Nel 2024 sono 181.777 i padri lavoratori dipendenti che in Italia hanno usufruito del congedo di paternità, con un tasso di utilizzo superiore al 64%. I dati diffusi dall’Inps ed elaborati da Save the Children evidenziano una diffusione ormai consolidata dello strumento, pur con differenze territoriali e lavorative.
Nel Mezzogiorno l’utilizzo resta meno uniforme rispetto al Nord. In questo contesto, l’Abruzzo rappresenta il 9,2% degli utilizzatori del Sud, con una quota inferiore rispetto a regioni come Campania (28,5%), Puglia (21,7%) e Sicilia (21,6%). A livello nazionale, la maggior parte dei beneficiari si concentra nel Nord Italia, dove risiede il 59% dei padri che hanno utilizzato il congedo.
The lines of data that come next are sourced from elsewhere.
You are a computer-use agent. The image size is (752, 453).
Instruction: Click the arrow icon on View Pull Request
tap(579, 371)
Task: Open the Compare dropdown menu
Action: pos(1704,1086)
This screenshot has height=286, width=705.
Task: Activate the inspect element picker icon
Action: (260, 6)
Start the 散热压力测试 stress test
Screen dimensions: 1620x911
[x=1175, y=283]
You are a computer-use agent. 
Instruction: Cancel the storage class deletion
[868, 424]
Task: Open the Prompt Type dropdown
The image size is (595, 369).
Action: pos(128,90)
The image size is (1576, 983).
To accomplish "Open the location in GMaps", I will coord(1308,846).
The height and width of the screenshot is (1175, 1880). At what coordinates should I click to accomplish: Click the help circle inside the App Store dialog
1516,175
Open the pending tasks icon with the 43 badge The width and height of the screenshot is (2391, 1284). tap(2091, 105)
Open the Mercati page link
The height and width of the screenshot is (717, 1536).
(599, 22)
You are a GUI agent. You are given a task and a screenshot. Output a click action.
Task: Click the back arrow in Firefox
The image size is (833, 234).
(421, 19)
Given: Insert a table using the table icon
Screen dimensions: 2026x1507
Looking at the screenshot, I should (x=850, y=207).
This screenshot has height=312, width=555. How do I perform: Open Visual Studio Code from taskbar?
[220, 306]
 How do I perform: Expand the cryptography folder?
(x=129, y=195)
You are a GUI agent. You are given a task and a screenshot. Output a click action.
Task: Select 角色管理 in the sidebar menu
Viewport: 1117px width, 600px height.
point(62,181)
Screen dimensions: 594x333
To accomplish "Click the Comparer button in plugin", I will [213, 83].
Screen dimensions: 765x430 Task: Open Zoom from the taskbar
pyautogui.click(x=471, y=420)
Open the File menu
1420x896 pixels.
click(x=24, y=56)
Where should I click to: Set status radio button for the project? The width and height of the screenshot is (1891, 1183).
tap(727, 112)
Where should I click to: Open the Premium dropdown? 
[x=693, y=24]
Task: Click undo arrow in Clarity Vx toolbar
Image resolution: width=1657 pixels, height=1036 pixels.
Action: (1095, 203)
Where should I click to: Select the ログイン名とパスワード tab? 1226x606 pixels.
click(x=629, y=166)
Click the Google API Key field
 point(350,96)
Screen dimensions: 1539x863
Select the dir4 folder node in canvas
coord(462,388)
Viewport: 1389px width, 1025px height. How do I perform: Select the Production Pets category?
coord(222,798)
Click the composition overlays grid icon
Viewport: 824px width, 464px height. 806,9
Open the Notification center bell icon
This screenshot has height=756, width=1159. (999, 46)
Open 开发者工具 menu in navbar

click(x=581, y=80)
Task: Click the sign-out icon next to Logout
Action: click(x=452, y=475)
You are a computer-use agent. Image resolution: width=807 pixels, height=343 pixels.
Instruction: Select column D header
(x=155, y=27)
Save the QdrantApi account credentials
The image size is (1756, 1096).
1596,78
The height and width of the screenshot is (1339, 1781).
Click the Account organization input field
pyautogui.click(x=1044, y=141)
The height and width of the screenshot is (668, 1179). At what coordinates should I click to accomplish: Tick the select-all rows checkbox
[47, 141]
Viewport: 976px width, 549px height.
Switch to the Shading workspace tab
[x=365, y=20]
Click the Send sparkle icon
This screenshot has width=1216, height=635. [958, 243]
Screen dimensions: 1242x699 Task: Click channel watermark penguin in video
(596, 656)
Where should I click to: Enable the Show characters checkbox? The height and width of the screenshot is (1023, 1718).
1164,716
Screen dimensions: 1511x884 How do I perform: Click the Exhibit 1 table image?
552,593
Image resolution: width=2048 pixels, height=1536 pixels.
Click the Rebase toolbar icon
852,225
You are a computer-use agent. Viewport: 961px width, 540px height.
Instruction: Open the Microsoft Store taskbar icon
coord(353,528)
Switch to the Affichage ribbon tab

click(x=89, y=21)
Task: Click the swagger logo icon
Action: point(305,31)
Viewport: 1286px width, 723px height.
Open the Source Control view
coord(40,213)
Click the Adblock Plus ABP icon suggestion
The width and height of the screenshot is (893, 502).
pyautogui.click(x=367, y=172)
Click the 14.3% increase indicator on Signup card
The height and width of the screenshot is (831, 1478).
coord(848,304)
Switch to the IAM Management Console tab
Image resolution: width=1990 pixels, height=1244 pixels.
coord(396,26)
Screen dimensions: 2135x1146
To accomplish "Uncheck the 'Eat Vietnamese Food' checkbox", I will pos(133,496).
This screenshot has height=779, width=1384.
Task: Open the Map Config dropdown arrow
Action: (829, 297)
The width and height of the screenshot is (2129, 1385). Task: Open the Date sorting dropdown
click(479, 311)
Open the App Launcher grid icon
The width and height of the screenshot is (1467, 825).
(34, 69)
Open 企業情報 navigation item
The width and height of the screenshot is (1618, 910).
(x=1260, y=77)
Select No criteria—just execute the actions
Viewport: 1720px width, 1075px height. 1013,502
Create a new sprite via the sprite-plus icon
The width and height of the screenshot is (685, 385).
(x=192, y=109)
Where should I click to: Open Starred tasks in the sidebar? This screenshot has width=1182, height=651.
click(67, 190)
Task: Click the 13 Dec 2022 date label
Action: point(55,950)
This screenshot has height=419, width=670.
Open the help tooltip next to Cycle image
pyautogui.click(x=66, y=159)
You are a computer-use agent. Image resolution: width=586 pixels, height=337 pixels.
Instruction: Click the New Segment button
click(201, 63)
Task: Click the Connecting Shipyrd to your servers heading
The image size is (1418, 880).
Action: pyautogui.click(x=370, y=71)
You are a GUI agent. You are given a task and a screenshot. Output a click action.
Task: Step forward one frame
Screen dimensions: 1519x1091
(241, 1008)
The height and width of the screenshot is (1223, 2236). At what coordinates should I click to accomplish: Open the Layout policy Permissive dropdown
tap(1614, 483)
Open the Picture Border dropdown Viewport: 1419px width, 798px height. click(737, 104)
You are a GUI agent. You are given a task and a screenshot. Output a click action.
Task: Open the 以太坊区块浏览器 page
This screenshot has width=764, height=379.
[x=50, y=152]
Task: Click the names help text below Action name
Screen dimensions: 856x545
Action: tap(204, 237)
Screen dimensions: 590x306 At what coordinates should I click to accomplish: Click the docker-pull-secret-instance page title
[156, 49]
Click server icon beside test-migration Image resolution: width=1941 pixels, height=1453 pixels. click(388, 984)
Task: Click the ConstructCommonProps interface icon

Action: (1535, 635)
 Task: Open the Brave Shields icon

Le differenze riguardano anche la durata della fruizione. I lavoratori del Nord utilizzano mediamente più giorni rispetto a quelli del Centro e del Sud, dove la fruizione risulta più contenuta. Incidono anche le caratteristiche occupazionali: i lavoratori a tempo pieno usufruiscono in media di quasi due giorni in più rispetto ai part time, mentre i contratti a tempo indeterminato e le posizioni impiegatizie o dirigenziali registrano una maggiore durata rispetto ai contratti a termine e al lavoro manuale.
I dati confermano una crescente partecipazione dei padri alla cura nei primi giorni di vita dei figli, ma evidenziano ancora differenze legate al contesto territoriale, economico e lavorativo.